Mas não era por magia?
E Severus...
Observando os ombros distantes e os cabelos lhe servindo como cortina para ocultar o tristonho rosto, ele se esquivava. Silencioso como uma adaga empunhada por um traidor, ele compreendia o seu lugar no mundo.
Concordava.
Não questionava.
Aceitava.
Assanhando os próprios cabelos, Remus sentia muita pena dos dois.
Ainda mais quando ponderava até onde o príncipe poderia mergulhar por uma pessoa já afogada cujas pedras prendiam o corpo moribundo ao fundo do mar.
Ainda mais quando as correntes em torno dos punhos de Severus iam muito além das visíveis.
Sim. Ele não concordava. Pessoas não deveriam ser escravizadas. Jaulas, correntes? Nem animais poderiam ser submetidos a tamanha crueldade.

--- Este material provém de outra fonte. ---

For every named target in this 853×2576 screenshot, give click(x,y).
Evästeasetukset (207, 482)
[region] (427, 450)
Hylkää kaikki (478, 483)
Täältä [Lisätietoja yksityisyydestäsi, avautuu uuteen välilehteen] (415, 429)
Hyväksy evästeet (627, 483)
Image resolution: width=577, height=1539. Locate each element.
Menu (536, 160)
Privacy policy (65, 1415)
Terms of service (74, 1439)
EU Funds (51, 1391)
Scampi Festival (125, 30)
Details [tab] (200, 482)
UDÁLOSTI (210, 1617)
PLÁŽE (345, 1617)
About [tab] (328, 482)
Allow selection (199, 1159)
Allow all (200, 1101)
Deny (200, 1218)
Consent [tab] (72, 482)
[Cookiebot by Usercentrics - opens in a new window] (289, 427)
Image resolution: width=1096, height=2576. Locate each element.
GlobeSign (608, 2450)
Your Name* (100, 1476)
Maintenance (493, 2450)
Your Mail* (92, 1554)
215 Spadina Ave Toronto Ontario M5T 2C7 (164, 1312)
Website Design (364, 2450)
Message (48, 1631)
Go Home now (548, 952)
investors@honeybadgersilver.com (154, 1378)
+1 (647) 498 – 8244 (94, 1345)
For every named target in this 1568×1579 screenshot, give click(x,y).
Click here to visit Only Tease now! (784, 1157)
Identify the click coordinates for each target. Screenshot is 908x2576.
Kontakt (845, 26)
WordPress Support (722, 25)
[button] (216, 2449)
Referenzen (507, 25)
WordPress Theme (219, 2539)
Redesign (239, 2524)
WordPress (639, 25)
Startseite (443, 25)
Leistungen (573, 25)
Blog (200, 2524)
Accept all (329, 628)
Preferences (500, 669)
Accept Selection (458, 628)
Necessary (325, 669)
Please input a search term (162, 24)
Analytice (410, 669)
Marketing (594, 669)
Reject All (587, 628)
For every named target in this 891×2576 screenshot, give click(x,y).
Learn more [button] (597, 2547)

E, inúmeras vezes, eles tinham discutidos à exaustão. Mas nada mudava a mente de Peter. Severus lhe pertencia e somente a morte iria separá-los.
E agora?
Julgando pelos sorrisos e rostos avermelhados, aquele navio abrigava dois apaixonados.
Por isto, caso ele só permanecesse observando as cartas rasgadas, queimadas e desiguais sendo arremessadas à mesa... Não seria abominável deixar duas pessoas arriscarem a vida num jogo perdido? Especialmente, quando uma destas pessoas era o seu velho e querido amigo.
Escorando-se contra a mesa, cruzava os braços ao provocar:
- Vão achar que está louco se continuar sorrindo assim?
- Moony? – Virando-se atrapalhado, James buscava algo pelos bolsos, pela roupa. Nada encontrando, coçou a nuca, sem graça. – Eu só vim pegar uma ferramenta para alguma coisa que...
- Você não me deve explicações, James. Sou seu amigo.
Baixando o rosto, James suspirava.
Aspirando o perfume impregnado ao cômodo, recordava a fria temperatura nas hesitantes mãos, saturadas em medo.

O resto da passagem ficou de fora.